Binary search: a basic, correct implemenetation takes 54 cycles. Testing for exact equality only at the end of the loop takes it down to 36 cycles, and using the overflow-prone midpoint computation takes it down further to 24 cycles. Unrolling 4x takes it to 22 cycles, and specializing the size to exactly 255 elements takes it to 19 cycles, but that's kind of fake since in my use case I won't know the size exactly.

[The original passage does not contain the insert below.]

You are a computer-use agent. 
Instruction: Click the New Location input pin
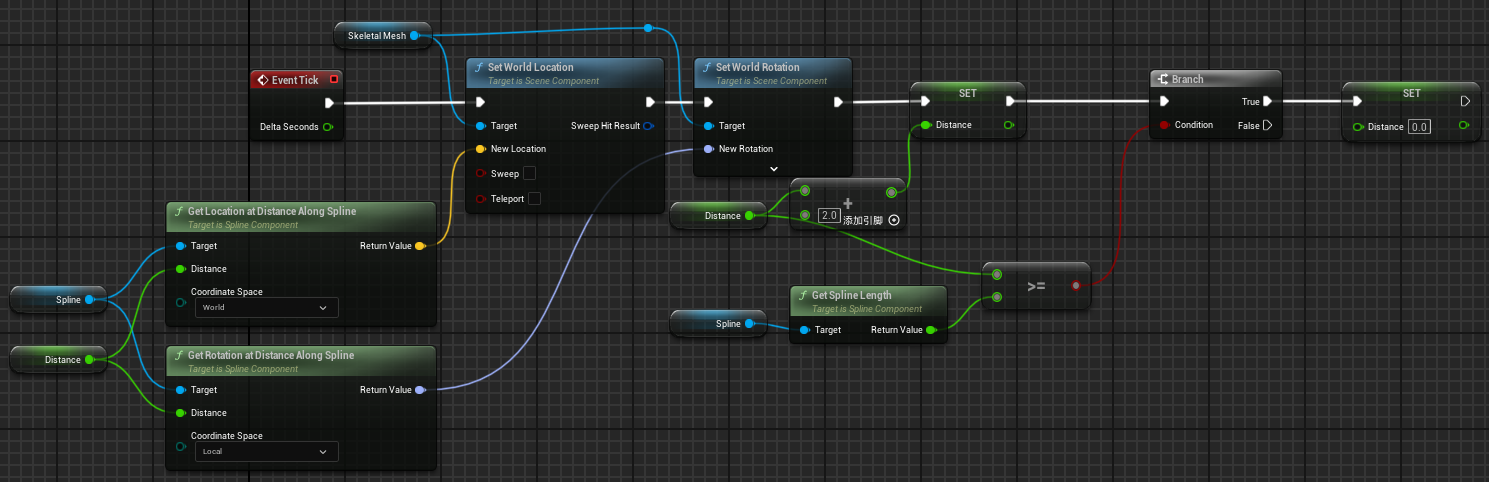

Hybrid search: If we do the 4x unrolled, best binary search but stop with 4 elements to go, and add a basic linear search for the last 4 elements, that's 21 cycles, so that saves a cycle. Unrolling that loop doesn't help. Using NEON for the linear search also doesn't help.
Quaternary search: a basic, correct implementation is 32 cycles, and nothing improves on that much. Note that quaternary search requires a "hybrid" tail loop, since it can't go all the way down to a single element. Quaternary search has more memory accesses but fewer dependencies between them; I thought it would help, but apparently the M1 doesn't care.
Octal search: a basic version is 31 cycles, and an unrolled version is 29 cycles. Binary is best!
Shar search: this "bitwise" binary search is still basically binary search, but with a bunch of tricks to remove individual operations. It's super short and also very fast: 19 cycles. Given that it has to do 8 bisections, this is just crazy fast.
I also tested every variation on an Intel Gen 8 (Coffee Lake), though note that 1) this used GCC, not Clang; 2) I didn't micro-optimize; 3) I didn't test AVX variations. In this chip the fastest variation was the basic hybrid search, at 38 cycles. Even correcting for the 15% higher clock rate, the Intel chip is about 1.5× slower than the M1.
If I had to make any guesses why the M1 was so much better, it really seems like dependencies between memory and compute just don't bother it at all. Don't know why, but it's very impressive! For some reason the Shar search is quite bad on this Intel chip, at 52 cycles. I put the assembly into uICA and it gave 2.5 cycles per main iteration, which doesn't seem to be what I observe. Dunno!
Conclusion
In short, binary search of moderate-size sets is very fast, especially on the Apple M1. That said, it's still quite a bit slower than a Bloom filter lookup, which just takes one memory latency, maybe 4-6 cycles. That's a bit of a bummer for what I was planning (dropping the bloom filter entirely) but good to know.
I considered testing Eytzinger layout, but I wasn't sure it would be viable for my use case. It's a bit hard to believe it could improve much on these already extremely fast results, but perhaps you could do a bit better, especially on the Intel chip where SIMD instructions are better and better-optimized.